Python-based alternatives
Sounds easier said than done. As so often in the open source environment, a new ecosystem of tools with a rich, exotic and international flora of code plants is revealed. At first glance it was not that easy to clearly differentiate the abbreviations of the individual tools and their focuses. In addition, I very soon realized that the motivation for the developers and the professional backgrounds of the first users are clearly different to the ones of SPSS or SAS jockeys. They were clearly focusing on machine learning. What I mean is e.g.:
- Clearly technical orientation: More possibilities to influence the data on low level by oneself. The proximity to the underlying implementation in C is recognizable and the explicit choice of data types is supported and pays off again.
- High acceptance of black box procedures (for scikit): The end justifies the means and in case scoring with exotic procedures provides better performance, it is fine even if I am not able to illustrate the interaction of the predictors in a simple manner.
- Brute force leads to the target: Both the ex-works possibility for parallelization and the grid search procedures for parameter optimization quickly tempt the user to just let the CPUs glow :-).
Machine Learning in Python has not reserved these features for itself as they can also apply for the use of R even if respective extensions are frequently required. It is rather my subjective impression which arises when I see the documentations, the tutorials and the focuses of the functionalities. Even if you just take a look at the cheat sheet for scikit learn algorithms, at first glance it seems as if there are no conventional regression methods at all. The leap to regularized methods is directly made and instead of logistic regression, SVMs are suggested for a binary classification problem.

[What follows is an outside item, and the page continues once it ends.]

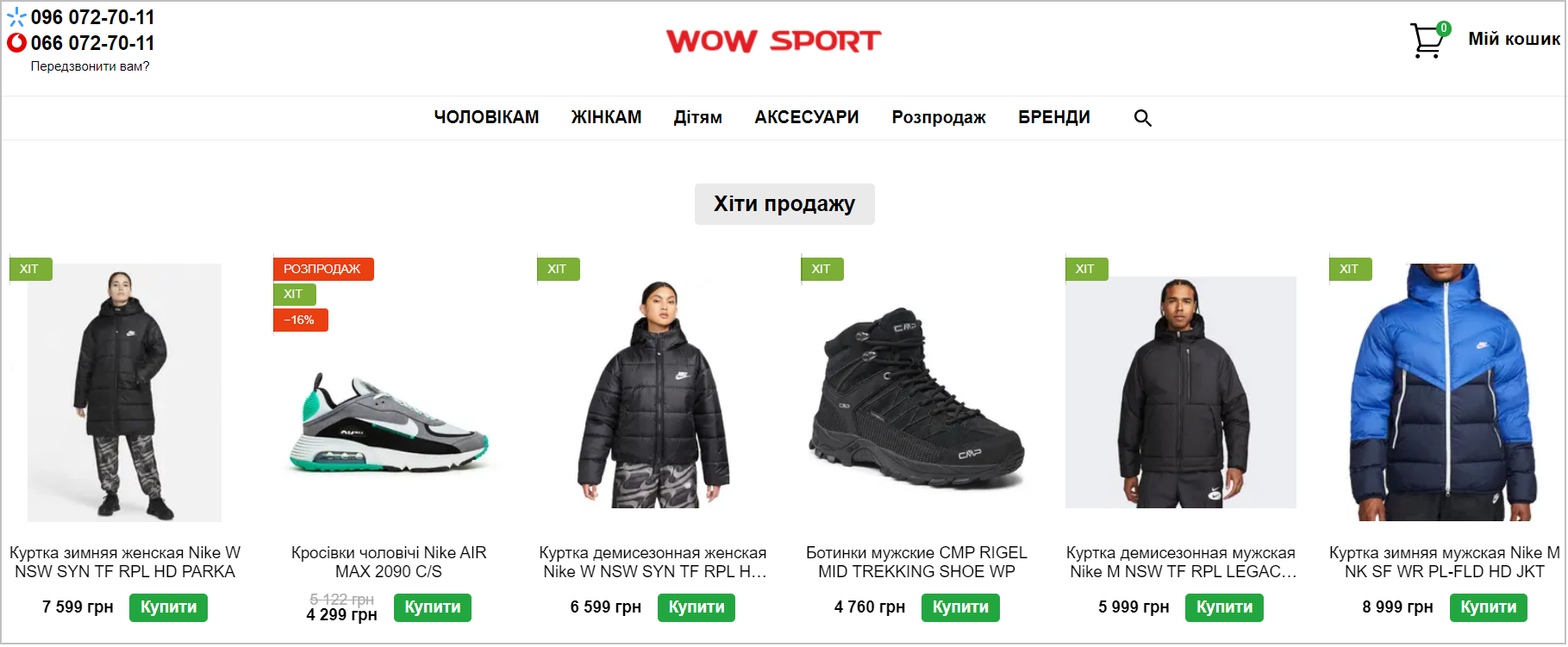Open Ботинки мужские CMP RIGEL product title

Even if this whole hotchpotch of python modules seems to be somewhat confusing and inaccessible - a basket full of snakes - I see an enormous potential in this technology. It enables very performant, formally stringent, highly automatable and easily deployable machine learning applications which are scalable to big applications.
Overview of Packages
The following list of elements is designed give beginners an initial guide through the jungle of abbreviations:
NumPy
NumPy provides highly performant data structures. It is excellent for the processing of data in extensive very vectors and matrices. The basics were implemented in C and Fortran, which is a reason for the good performance.
NumPy also includes possibilities for mathematical calculations; however, this is not the primary application purpose.
NumPy's data types and data structures form the basis for all further Python technologies listed here.
SciPy
SciPy builds up on NumPy and expands the latter by scientific computing possibilities. So to speak, SciPy and NumPy below can be seen as small Python alternative for Matlab.
SciPy is rather uninteresting for everyday analysis or the area of machine learning.
pandas
Pandas also builds up on NumPy and improves the usability of data transformations and analysis.
NumPy structures are packed into objects which are quite similar to R data types. Thus, there are series (R vectors) and data frames. Subsetting/filtering, new calculation of variables, aggregation and linking of data frames work relatively intuitively and are clearly inspired by R in terms of usability.
Pandas objects simplify the work by providing methods for descriptive statistic and visualization. The standards for an explorative data analysis are thus included right away. Regarding the wealth of ex-works methods, it is worth it to frequently browse the documentary.
scikit-learn
This package is Python's central machine learning library. It offers many modern processes for every area of machine learning. As each kind of modeling is addressed by the same interface, you can test various models against each other by still generic codes much more easily than in R. The included set of standard tools for variable transformations is also remarkable.
The downside in this context is the fact that the scikit modeling only models and does not do much more. There are no model summary, no charts, even some of the simplest diagnostics such as residues have to be calculated manually and so on.
The name scikit originates from "SciPy Toolkit". Thus, it was developed based on SciPy as SciPy itself does not include relevant methods.
statsmodel
Statsmodel is a very new alternative to scikit-learn which is significantly more inspired by R and is more focused on classic modeling and data mining. You get a nice summary with a useful selection of key figures after calculating a model. The model object also includes many re-usable calculations as one is familiar with from R. There even is an interface which accepts the model formulas in the same notation as in R.
IPython
First of all, IPython is an interactive command line for Python. The intelligent auto-complete dramatically facilitates the exploration of data. However, one cannot automatically equate the console with the iPython notebook. The notebook lifts the iPython console to a web-based working environment which includes many usability features, visualizes charts and output during work in the code and provides publishing opportunities in terms of "reproducible research". So whoever is looking for an alternative to Rs knitr necessarily arrives at IPython notebook.
matplotlib
Machine Learning under Python only becomes well-rounded by means of chic visualizations and here matplotlib steps into the breach. The graphics library which was originally developed independently from the aforementioned technologies, enables any conceivable visualization as all objects, however small, remain selectable and modifiable in a chart, provided sufficient skills of the developer. At the same time, it offers sufficient "high level" functions for beginners in order to quickly create the first charts on publication level.